Patient Virtual Health Assistant
This application of AI puts the power in the patient’s hands, equipping them with tools for self-referral, diagnosis, medical record collection, self-care functions and more. It should be noted that these tools are not intended to replace the physician in healthcare, but rather to provide recommendations and insights to patients to alleviate their symptoms in time’s they cannot seek professional help.
These technologies can provide patients with medical information, lifestyle and behavioral recommendations, direction to proper care, and potential diagnoses without having to go to a professional. This holds similar utility in low-income areas as the AI-tools available for FHWs to use.

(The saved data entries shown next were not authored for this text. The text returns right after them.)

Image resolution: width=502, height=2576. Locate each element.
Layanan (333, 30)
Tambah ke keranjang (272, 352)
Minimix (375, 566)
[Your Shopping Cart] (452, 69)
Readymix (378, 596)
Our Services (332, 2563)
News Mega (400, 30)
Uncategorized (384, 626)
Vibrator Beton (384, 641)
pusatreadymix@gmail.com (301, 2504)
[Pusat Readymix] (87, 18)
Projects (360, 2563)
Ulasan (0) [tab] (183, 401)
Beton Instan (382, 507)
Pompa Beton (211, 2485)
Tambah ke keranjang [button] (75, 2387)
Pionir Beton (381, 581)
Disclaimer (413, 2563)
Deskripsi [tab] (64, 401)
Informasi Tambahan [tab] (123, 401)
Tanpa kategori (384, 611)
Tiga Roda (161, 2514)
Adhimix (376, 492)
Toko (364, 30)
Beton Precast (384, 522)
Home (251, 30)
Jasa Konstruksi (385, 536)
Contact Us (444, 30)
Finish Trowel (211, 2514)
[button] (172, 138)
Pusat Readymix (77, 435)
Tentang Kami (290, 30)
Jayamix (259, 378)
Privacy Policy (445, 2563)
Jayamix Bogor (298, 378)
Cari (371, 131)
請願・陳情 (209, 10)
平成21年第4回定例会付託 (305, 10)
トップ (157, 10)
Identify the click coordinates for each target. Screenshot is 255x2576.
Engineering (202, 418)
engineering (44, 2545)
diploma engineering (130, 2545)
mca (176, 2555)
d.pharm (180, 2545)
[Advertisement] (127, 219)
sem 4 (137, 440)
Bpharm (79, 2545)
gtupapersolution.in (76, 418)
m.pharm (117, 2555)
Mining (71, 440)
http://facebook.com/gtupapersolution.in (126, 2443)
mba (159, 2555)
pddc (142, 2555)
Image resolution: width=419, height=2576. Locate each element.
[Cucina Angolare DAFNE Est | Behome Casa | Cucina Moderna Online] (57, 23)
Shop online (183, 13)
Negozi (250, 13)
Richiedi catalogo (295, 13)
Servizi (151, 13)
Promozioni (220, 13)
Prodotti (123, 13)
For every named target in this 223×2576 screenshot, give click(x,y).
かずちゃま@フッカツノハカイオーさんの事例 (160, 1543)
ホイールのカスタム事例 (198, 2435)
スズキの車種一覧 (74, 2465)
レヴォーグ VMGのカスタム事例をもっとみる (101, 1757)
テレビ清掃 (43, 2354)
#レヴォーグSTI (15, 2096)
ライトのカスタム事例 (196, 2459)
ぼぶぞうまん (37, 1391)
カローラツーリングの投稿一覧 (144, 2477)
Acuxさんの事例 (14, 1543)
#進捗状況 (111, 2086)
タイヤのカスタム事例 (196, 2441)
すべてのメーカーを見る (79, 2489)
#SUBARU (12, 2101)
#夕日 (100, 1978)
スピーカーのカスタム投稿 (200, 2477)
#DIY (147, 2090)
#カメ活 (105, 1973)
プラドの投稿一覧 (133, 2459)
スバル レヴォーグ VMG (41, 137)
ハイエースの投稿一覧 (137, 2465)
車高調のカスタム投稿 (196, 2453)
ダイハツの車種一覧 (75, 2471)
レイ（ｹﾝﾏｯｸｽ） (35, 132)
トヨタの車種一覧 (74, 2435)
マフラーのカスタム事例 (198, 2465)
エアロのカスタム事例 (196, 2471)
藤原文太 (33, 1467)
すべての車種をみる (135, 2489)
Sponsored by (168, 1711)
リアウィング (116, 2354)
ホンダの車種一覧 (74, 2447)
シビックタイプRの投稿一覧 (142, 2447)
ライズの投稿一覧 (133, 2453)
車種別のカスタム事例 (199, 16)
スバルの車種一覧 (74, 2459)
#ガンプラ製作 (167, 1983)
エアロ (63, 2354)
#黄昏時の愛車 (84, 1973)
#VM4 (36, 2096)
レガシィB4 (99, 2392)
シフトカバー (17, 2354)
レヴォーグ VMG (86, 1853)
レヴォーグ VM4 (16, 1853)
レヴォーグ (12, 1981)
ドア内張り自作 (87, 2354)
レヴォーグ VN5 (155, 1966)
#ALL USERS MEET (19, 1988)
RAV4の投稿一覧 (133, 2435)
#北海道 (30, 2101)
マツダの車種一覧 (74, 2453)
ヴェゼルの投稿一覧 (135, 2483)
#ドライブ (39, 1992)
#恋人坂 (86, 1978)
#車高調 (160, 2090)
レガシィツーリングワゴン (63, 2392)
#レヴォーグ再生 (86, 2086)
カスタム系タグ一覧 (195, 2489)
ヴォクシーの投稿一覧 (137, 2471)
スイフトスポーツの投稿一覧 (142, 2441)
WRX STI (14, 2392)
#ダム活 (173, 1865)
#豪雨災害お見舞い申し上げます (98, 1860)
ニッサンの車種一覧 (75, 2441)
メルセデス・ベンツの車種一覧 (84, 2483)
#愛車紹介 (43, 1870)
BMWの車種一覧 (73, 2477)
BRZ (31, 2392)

Offering Physicians Clinical Decision Support
Tools under this category include those that help physicians in tasks such as reading diagnostic images, strengthening decisions, and quality assurance regarding previous performance and where errors were potentially made. Like the virtual health assistant tools, the purpose of this AI-support is not meant to replace one’s physician. These support tools ultimately enhance the physician’s ability to serve their patients, offering enhanced speed and accuracy in some diagnoses.
Examples of this include IDx-DR, an AI-driven tool that can diagnose diabetic retinopathy from an image of a patient’s retina. FDA-approved technologies such as these offer great utility to low-income regions with limited access to specialists. Such a condition often requires a highly-trained optometrist for diagnosis, and with AI-driven diagnostic tools these conditions can be detected without the presence of a physician.